Directions for this task:
If a line in the entries below includes the string "with", copy it out.

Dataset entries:

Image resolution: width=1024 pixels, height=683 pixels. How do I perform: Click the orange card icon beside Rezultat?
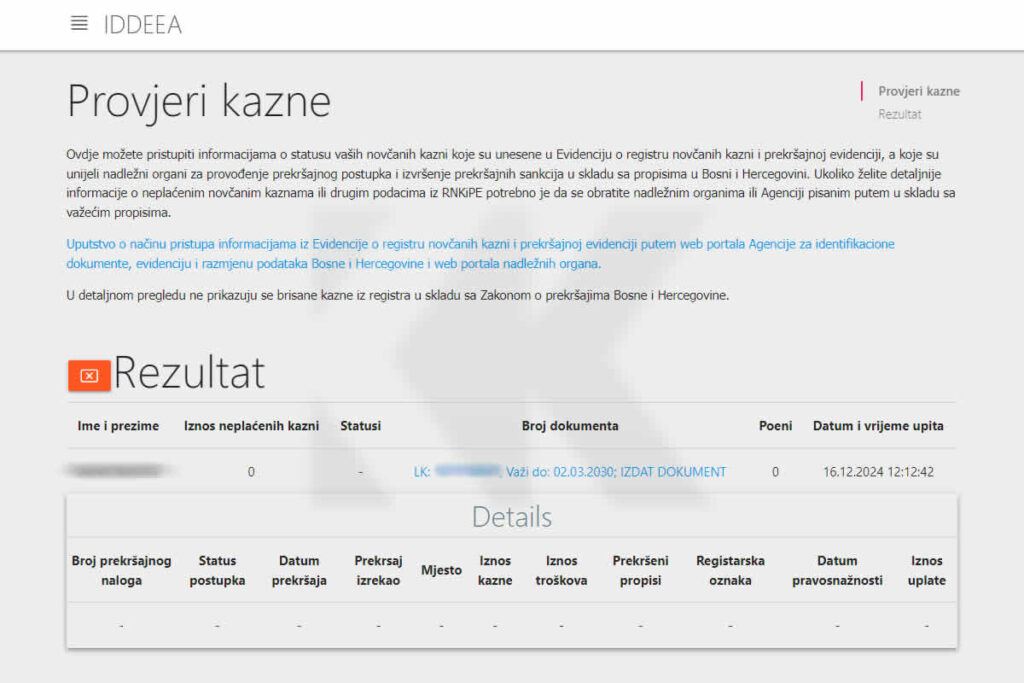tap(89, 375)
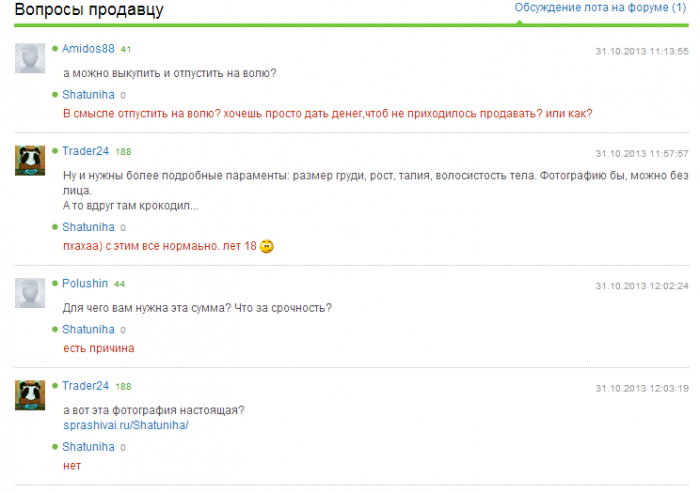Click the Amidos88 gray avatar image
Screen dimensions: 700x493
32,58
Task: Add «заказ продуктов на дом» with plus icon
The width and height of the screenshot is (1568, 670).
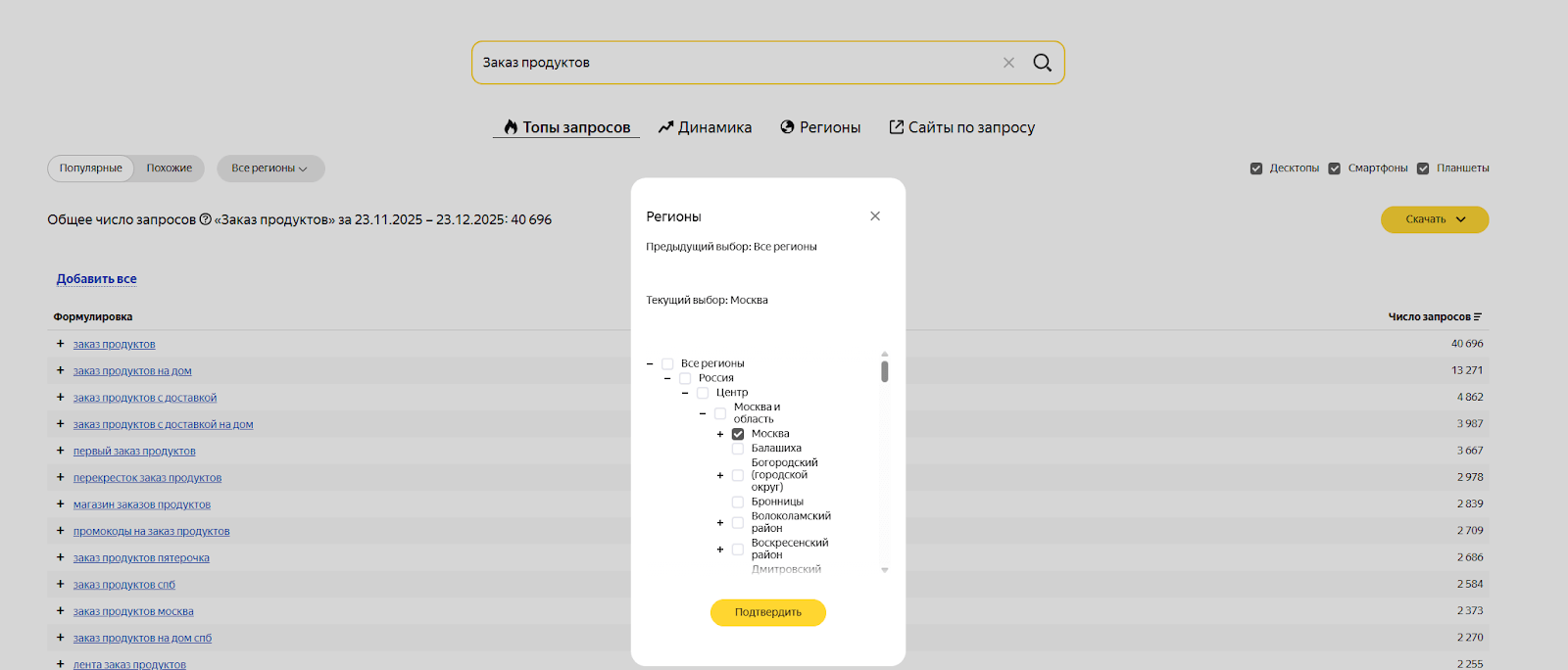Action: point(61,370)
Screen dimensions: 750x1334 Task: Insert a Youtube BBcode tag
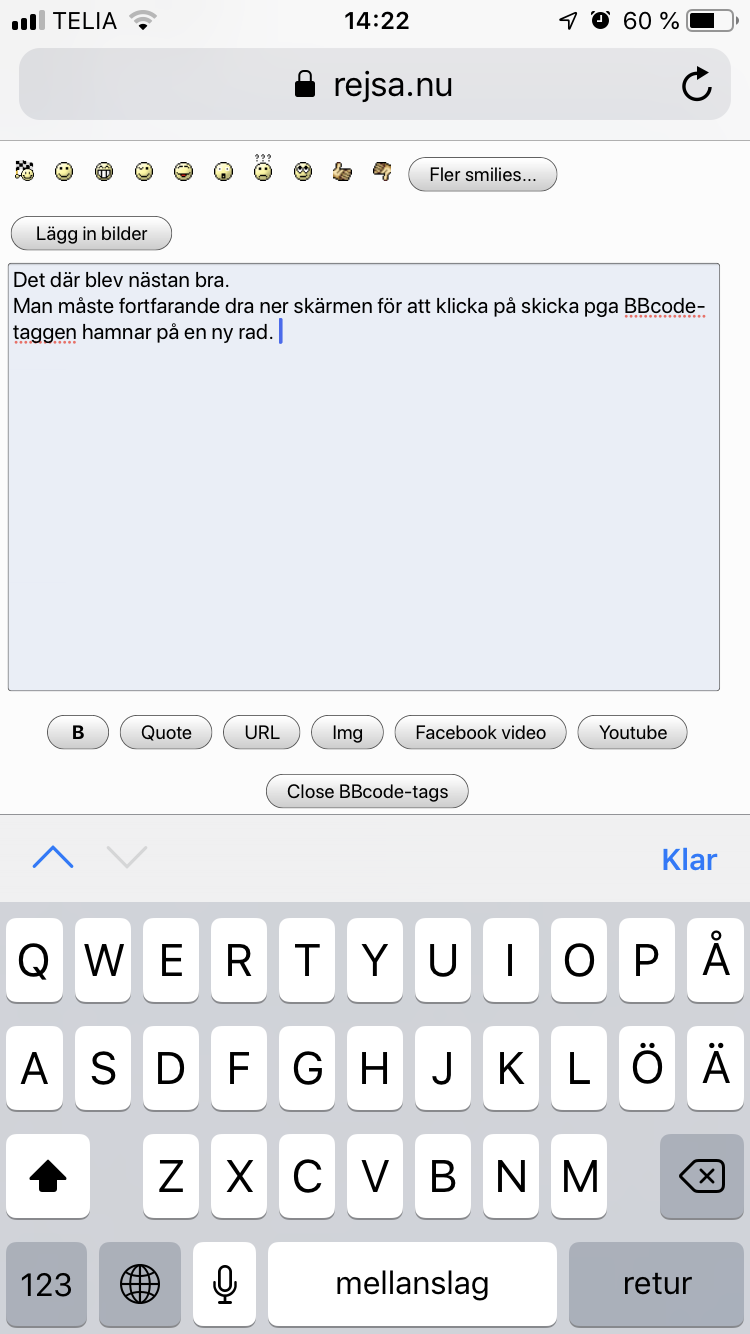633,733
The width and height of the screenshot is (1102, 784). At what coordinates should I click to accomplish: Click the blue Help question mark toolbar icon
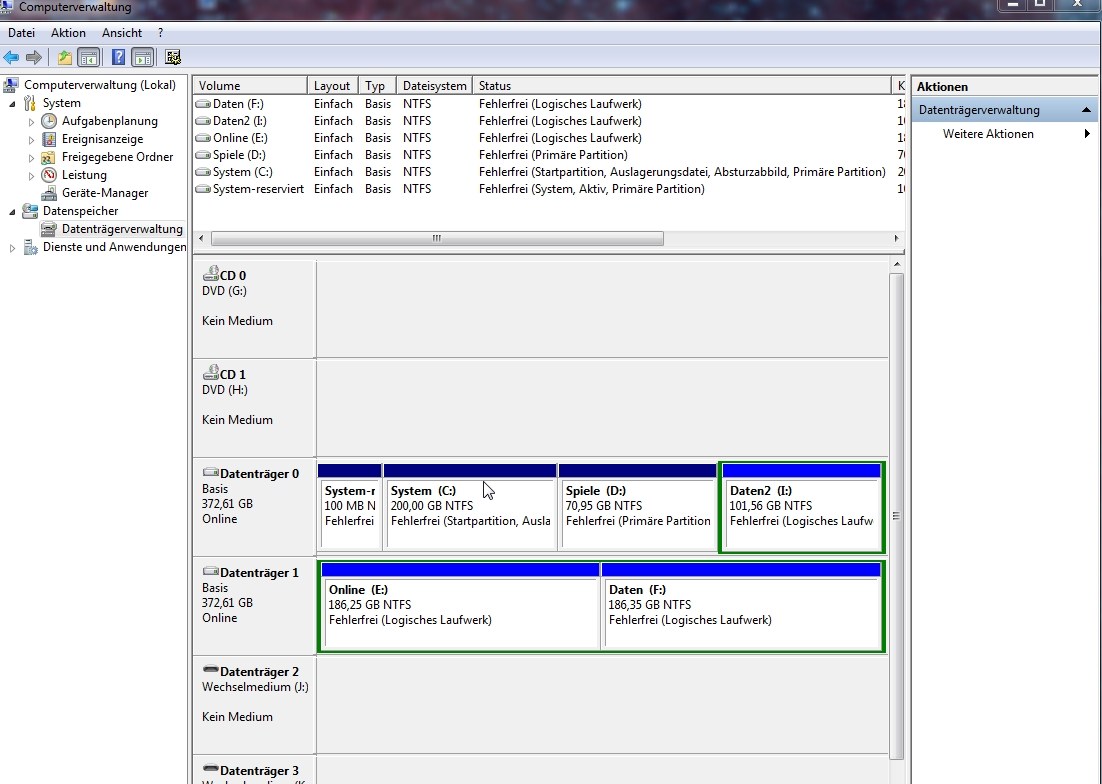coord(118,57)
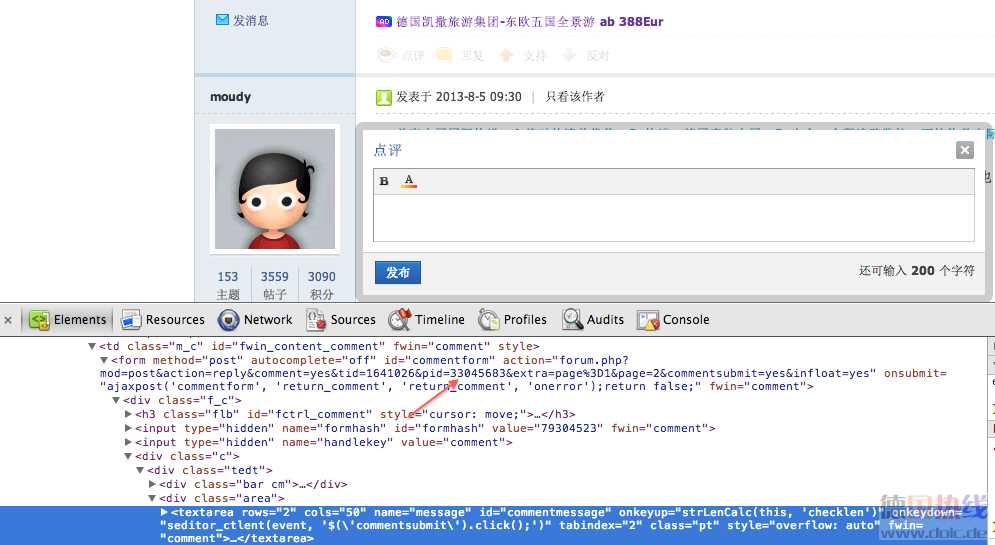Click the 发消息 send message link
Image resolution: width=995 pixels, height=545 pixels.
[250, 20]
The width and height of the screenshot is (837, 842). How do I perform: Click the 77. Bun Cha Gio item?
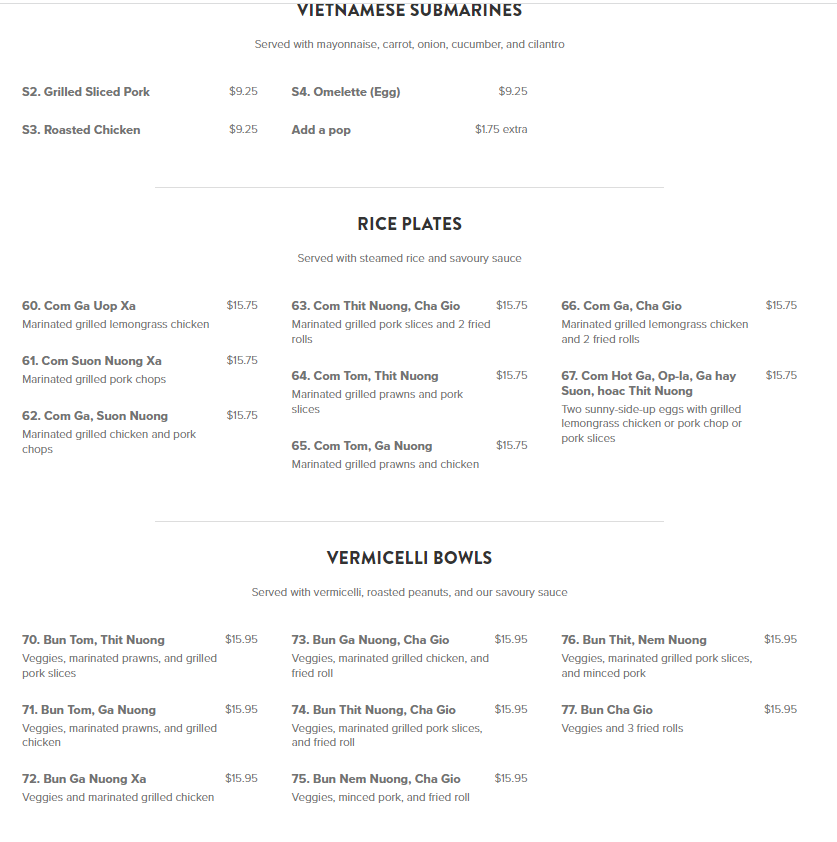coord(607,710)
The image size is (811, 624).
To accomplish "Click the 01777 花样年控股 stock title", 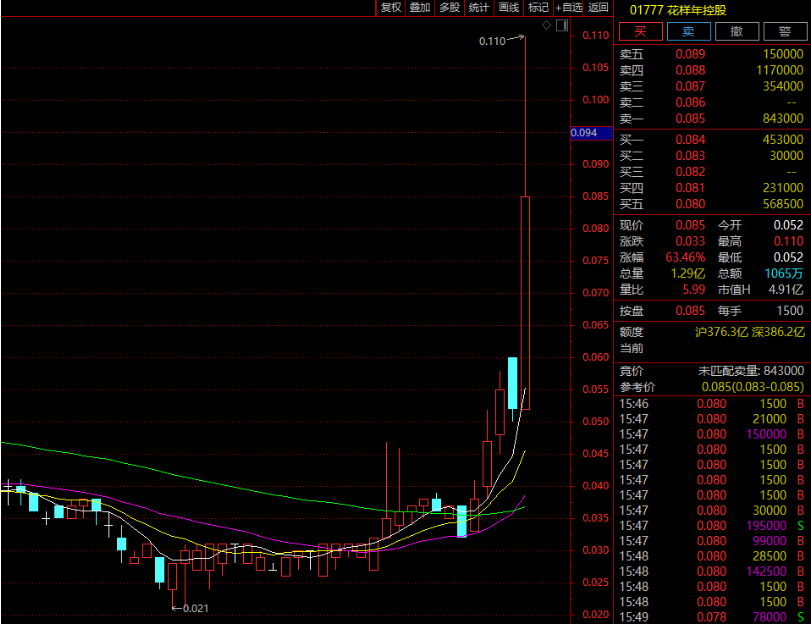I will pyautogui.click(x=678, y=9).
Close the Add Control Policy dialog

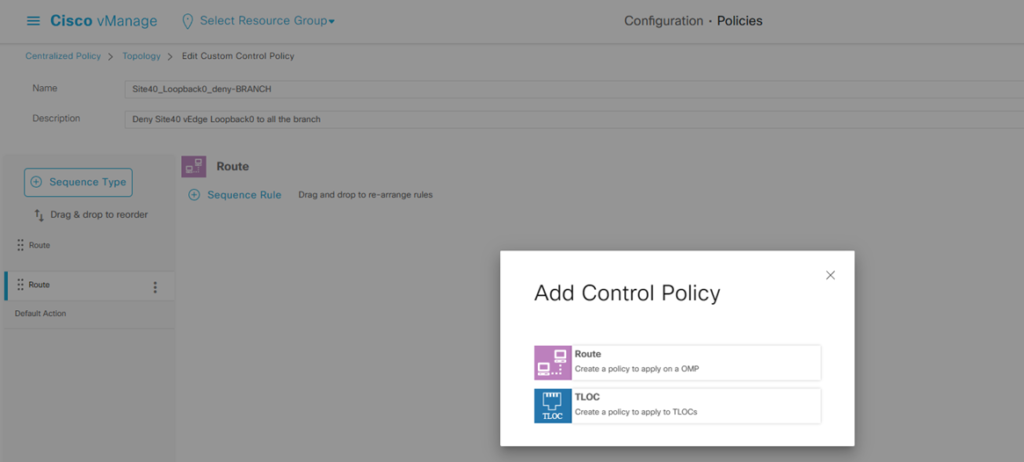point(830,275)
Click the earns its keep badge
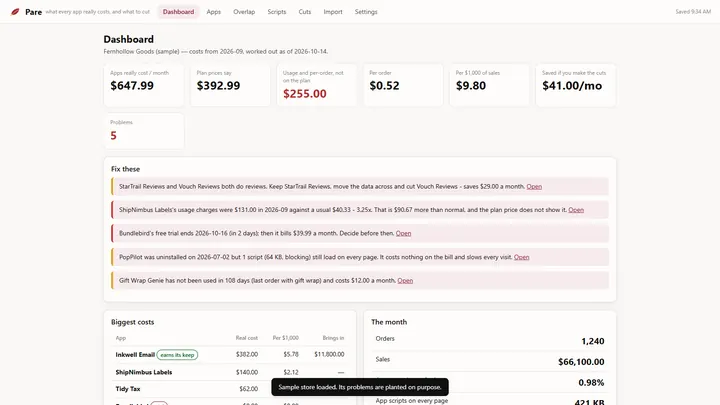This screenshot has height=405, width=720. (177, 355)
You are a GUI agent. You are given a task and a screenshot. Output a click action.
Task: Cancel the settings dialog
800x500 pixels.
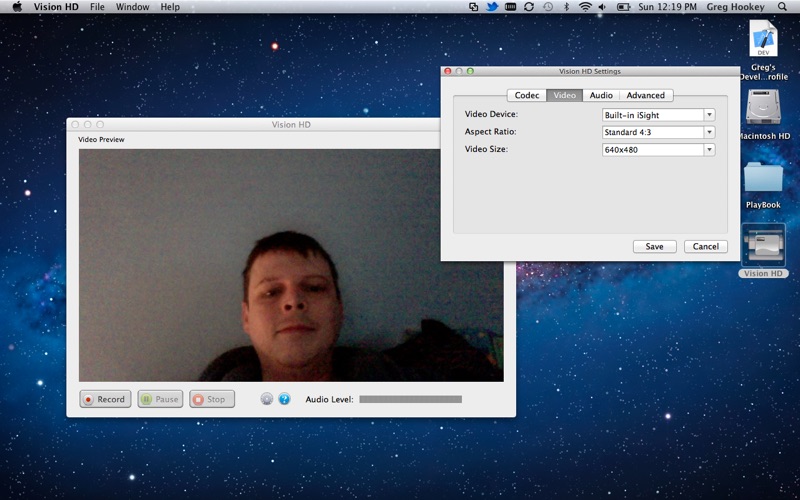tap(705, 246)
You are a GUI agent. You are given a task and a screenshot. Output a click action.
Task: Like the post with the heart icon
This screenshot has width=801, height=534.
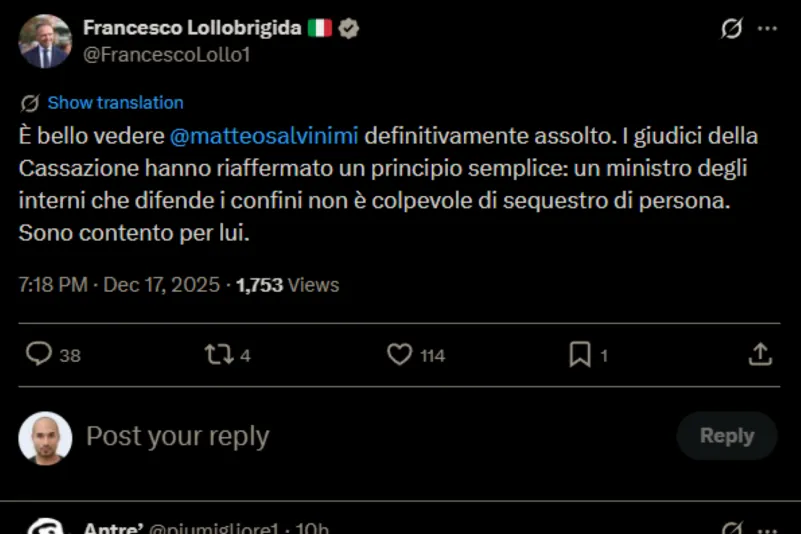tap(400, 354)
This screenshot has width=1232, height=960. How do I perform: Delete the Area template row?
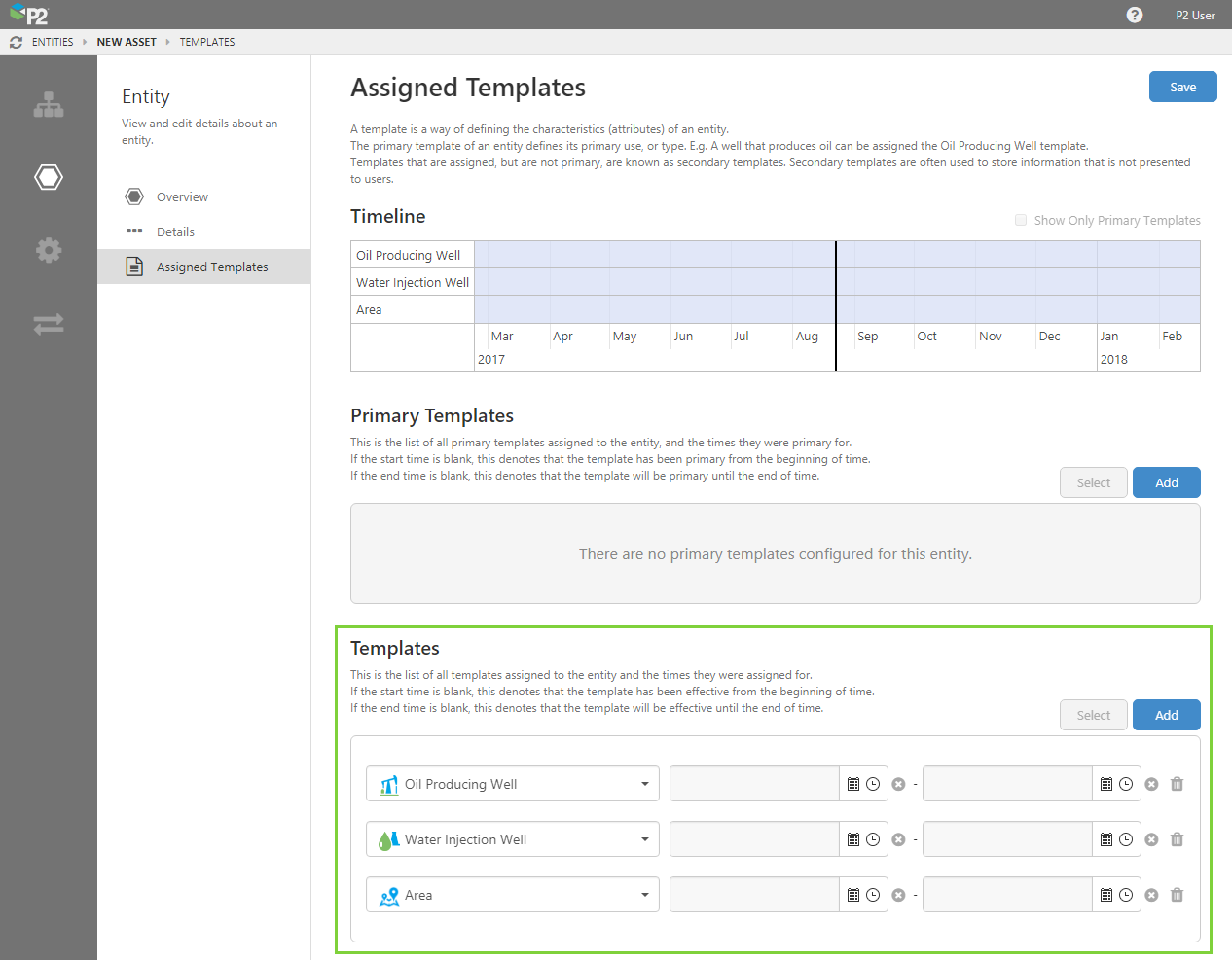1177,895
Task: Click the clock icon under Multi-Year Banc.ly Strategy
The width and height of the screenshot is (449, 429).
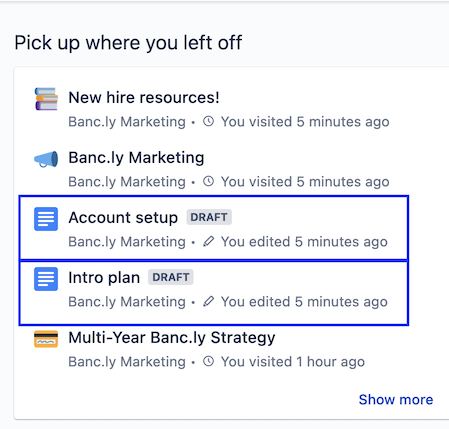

Completed exercise:
Task: Add «заказ продуктов на дом» with plus icon
Task: Like the post with the heart icon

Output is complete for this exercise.